### Document section

Have you ever heard that your gut is your second brain? Scientists are linking our overall health including digestive, mental, and physical health to our gut or more specifically, our microbiome. The microbiome is the genetic material of all the microbes – bacteria, fungi, protozoa, and viruses – that live on and inside the human body. The number of genes in all the microbes in one person’s microbiome is 200 times the number of genes in the human genome.
Digestive system problems such as heartburn, gas, bloating and constipation, and diarrhea reflect what’s happening throughout your body. The main drivers of gut health change are shifts in stomach acid, gut immunity, and gastrointestinal flora—the complex ecosystem of bacteria in your digestive system and microbiome. Our microbiome
1. Protects us against germs
2. Breaks down food to release energy
3. Produces vitamins
4. Produces precursors to neurotransmitters and hormones.
When gut health is good, your physical and mental health tend to follow. When gut health is poor it can lead to anxiety, depression, and weight gain.

### What the task requires
Condense the paragraph of the gut health text that begins "Have you ever heard" into a shorter version that keeps its main facts. The listing that comes after has nothing to do with the gut health text.

### The data
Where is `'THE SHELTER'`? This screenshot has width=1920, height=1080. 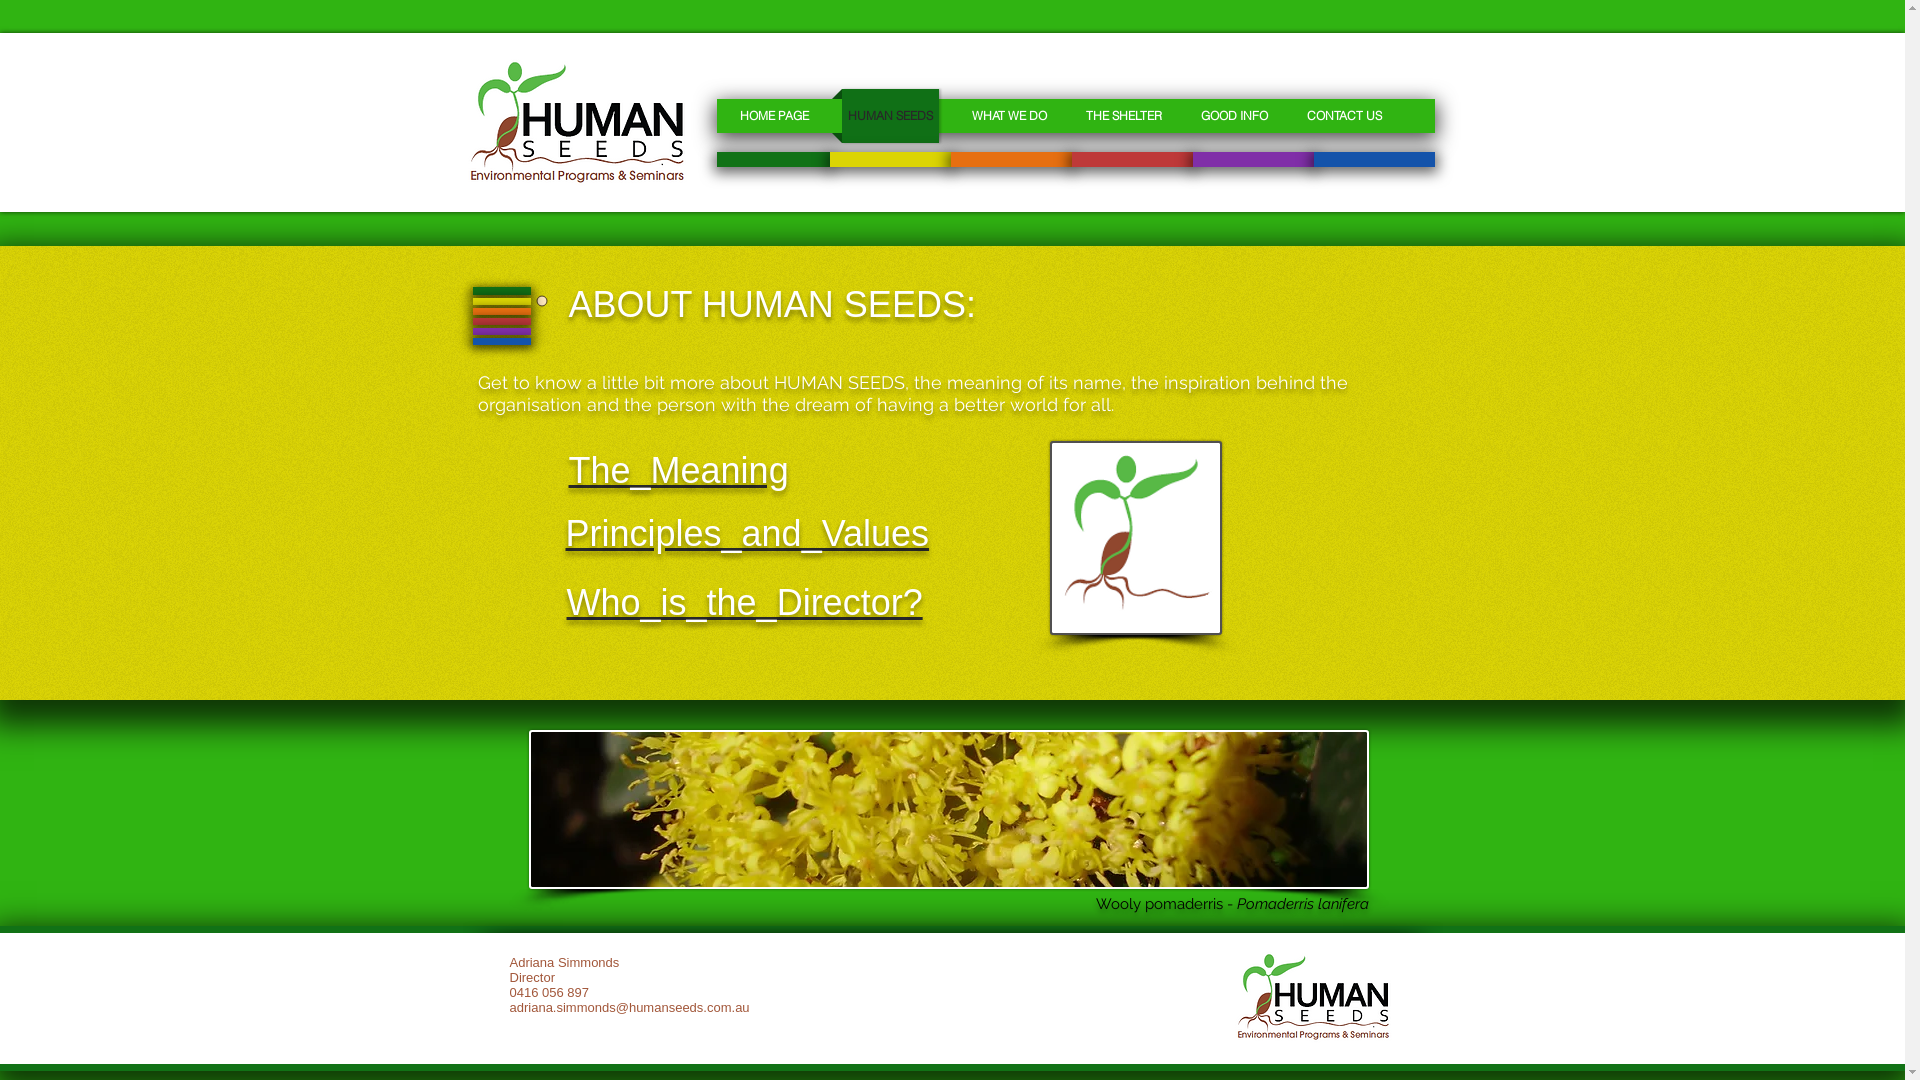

### Reply
Scientists are linking digestive, mental, and physical health to the gut, specifically the microbiome. This is the genetic material of all the bacteria, fungi, protozoa, and viruses living on and inside the human body. Together, these microbes have 200 times as many genes as the human genome.